DIRECTIONS: With any pictures left out, restate word for word the lines in the listing below from the one holding "How do I perform: Click the Mozambique" through the last.

PROVIDED MATERIAL:

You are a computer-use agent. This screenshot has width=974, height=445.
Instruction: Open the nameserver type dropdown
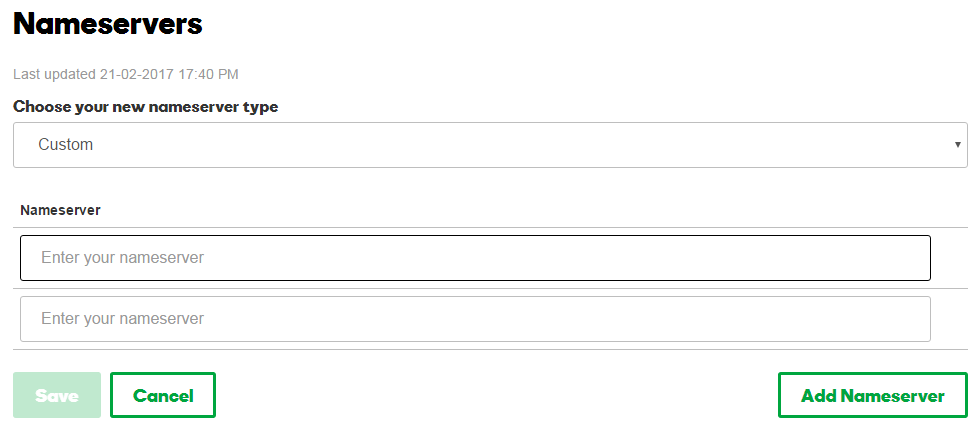point(490,145)
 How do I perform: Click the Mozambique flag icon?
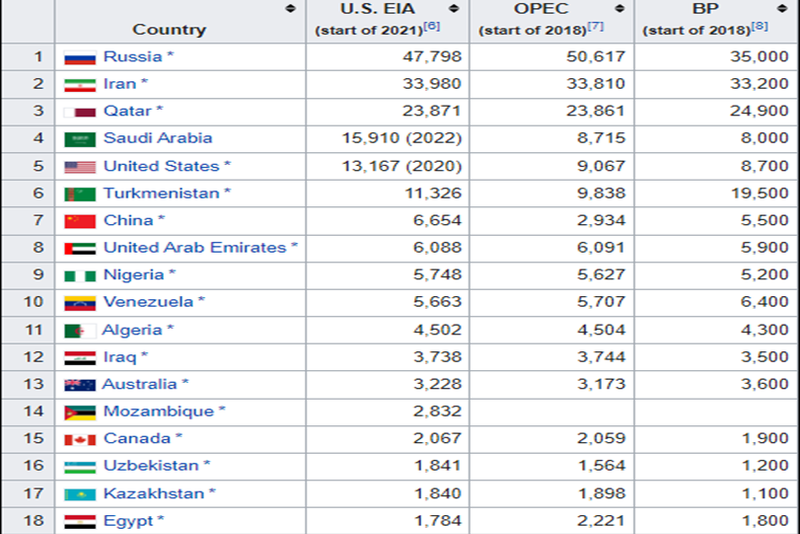pos(79,412)
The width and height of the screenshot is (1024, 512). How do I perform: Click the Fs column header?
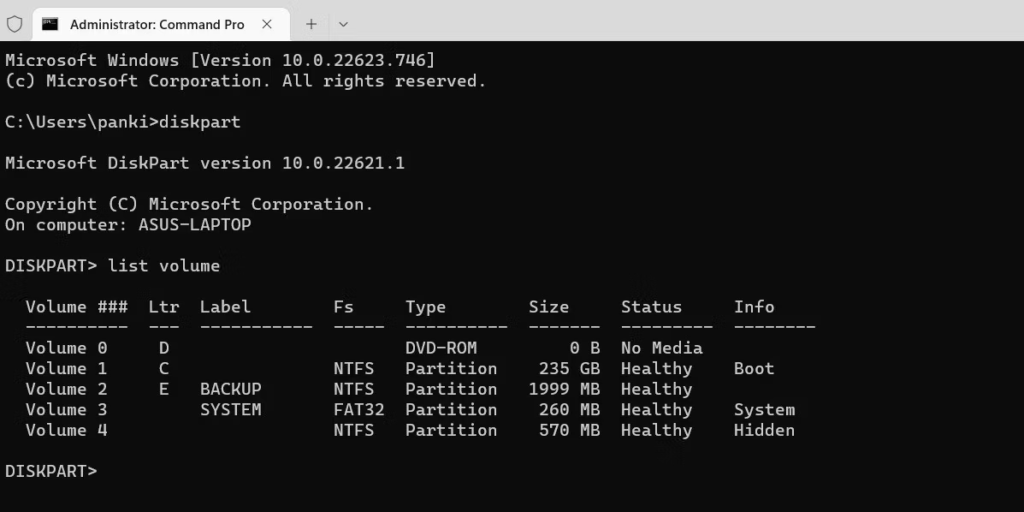343,307
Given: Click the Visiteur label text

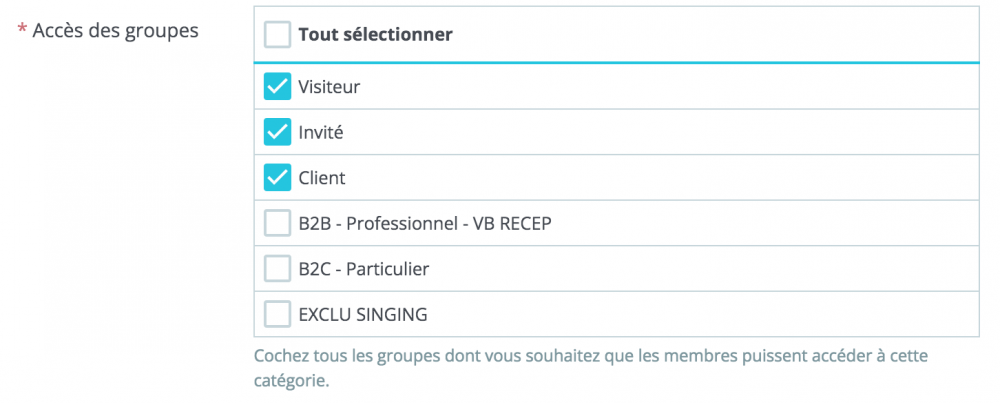Looking at the screenshot, I should coord(329,87).
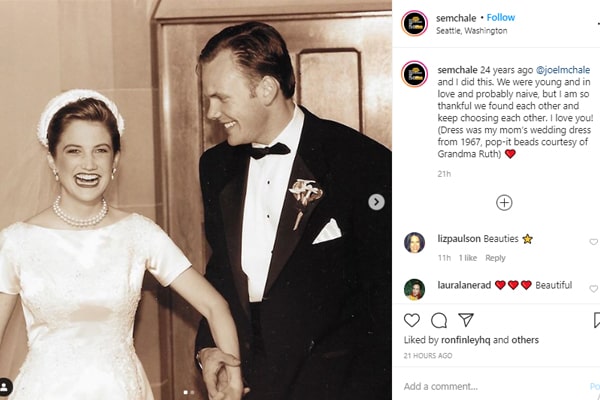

TASK ANSWER:
 How do I perform: Click the Mozambique flag icon?
pos(79,412)
The width and height of the screenshot is (1024, 512). How do I perform: Click the Fs column header?
343,307
Given: Click the Visiteur label text

Looking at the screenshot, I should coord(329,87).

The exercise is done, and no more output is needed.